I have been walking in a daze for weeks. My hair has grown so long I can’t see two feet in front of me. When I curl up, I am sickened by the smell, and then I realize that smell is me! I am two inches taller because my nails have not been cut in three months. My anal glands are packed like a family of six going on vacation in a VW bug. Every day I hope the groomer will open, and by sunset, when I hadn’t got as much as a snip, I pray that tomorrow I can smell the sweet scent of dog shampoo fresh from the bottle.
My mom has tried to bathe me. I give her credit for the attempt, but when J.Lo goes out on the town, she doesn’t want her mom styling her. She has a whole team.
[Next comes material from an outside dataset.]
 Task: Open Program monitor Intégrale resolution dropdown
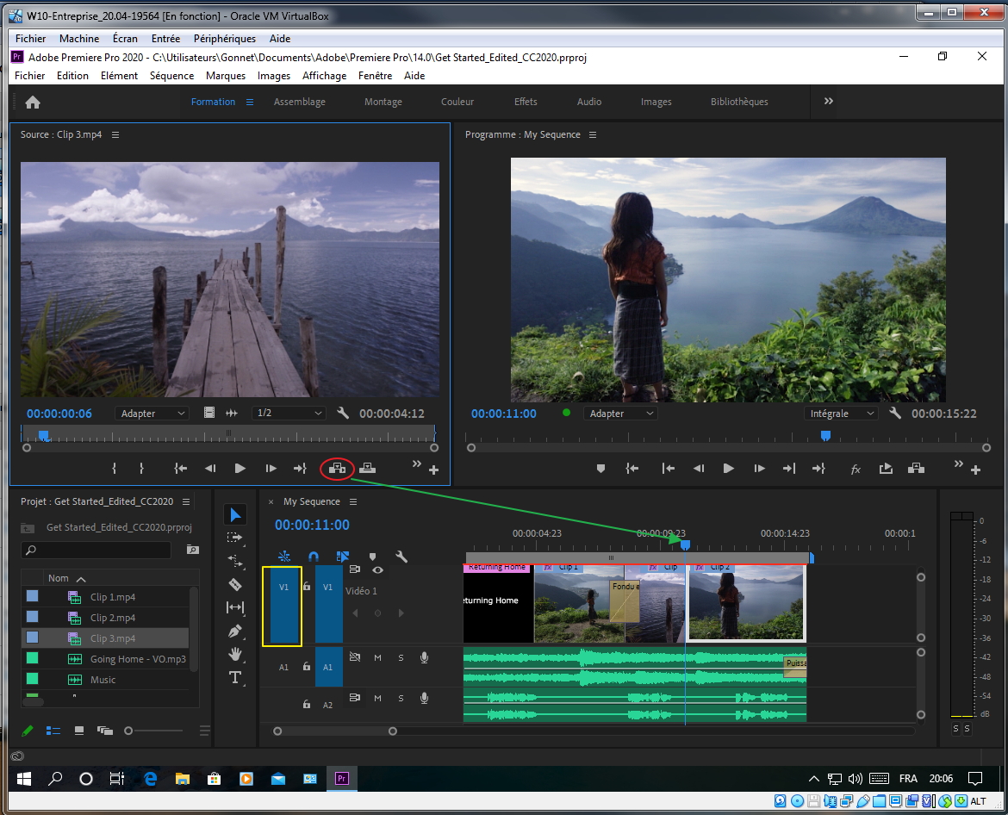pyautogui.click(x=841, y=414)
If J. Lo went this long without her team working on her, she wouldn’t be dating A-Rod. She would be regulated to a random Knick.
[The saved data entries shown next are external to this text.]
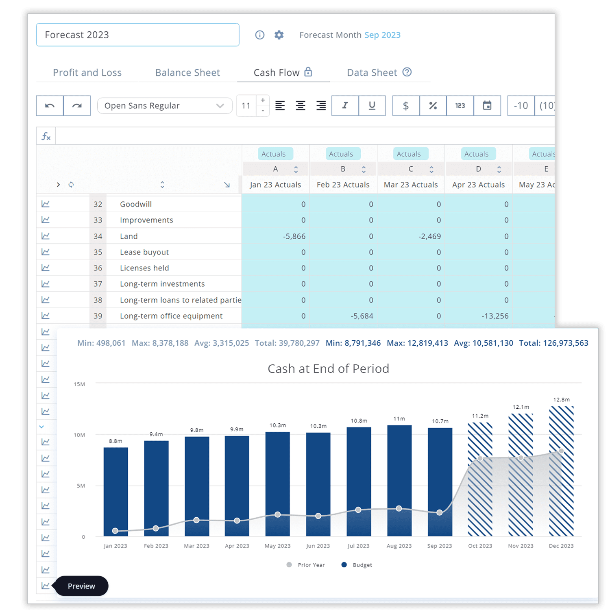Toggle legend series Budget
The image size is (610, 610).
(357, 565)
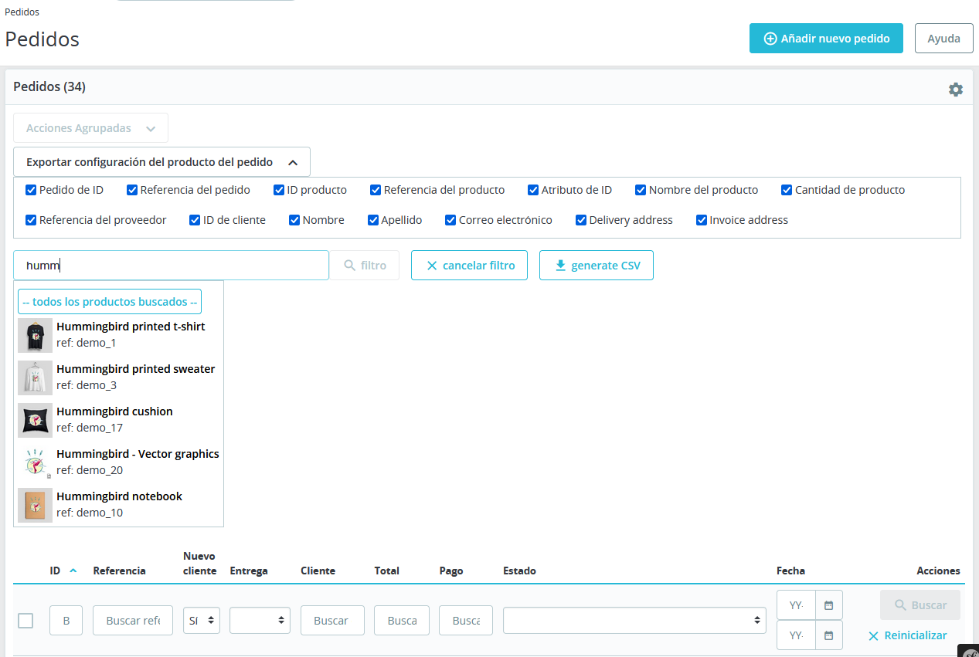Open calendar icon for second date field
979x657 pixels.
pyautogui.click(x=828, y=635)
On Wednesday morning, I saw no sign that the day would be any different than the 80 days that preceded it. We ate breakfast, my parents showered and prepared for another fascinating day of doing nothing. Then Daddy got the dusty car seats out of the closet. I was the first to see them and began to bark like an intact dog who finally smelled a lollipop in heat. River followed the sound of my yips, and she began to bark too. We were going somewhere, and there was only one place we ever go to.
We were placed in our car carriers. They are like backpacks that are secured in the back seat. As soon as I am in one, I try to worm my way out. There is nothing worse than a half stuck Pocket on the freeway.
It took us twenty minutes of barking every time we slowed down, me wiggling, River grunting, Mommy telling us to be quiet, and the back window getting fogged up before we arrived at the groomer. Mommy and Daddy struggled to get us out of our carriers because they were trying to remove us from the top, and we insisted on going out the bottom even if there is no exit that way. My parents usually carry us in, but one of the groomers came out to get us. Then I realized they were all wearing masks, and I panicked that we weren’t getting groomed but had been recruited to be in some sort of posse.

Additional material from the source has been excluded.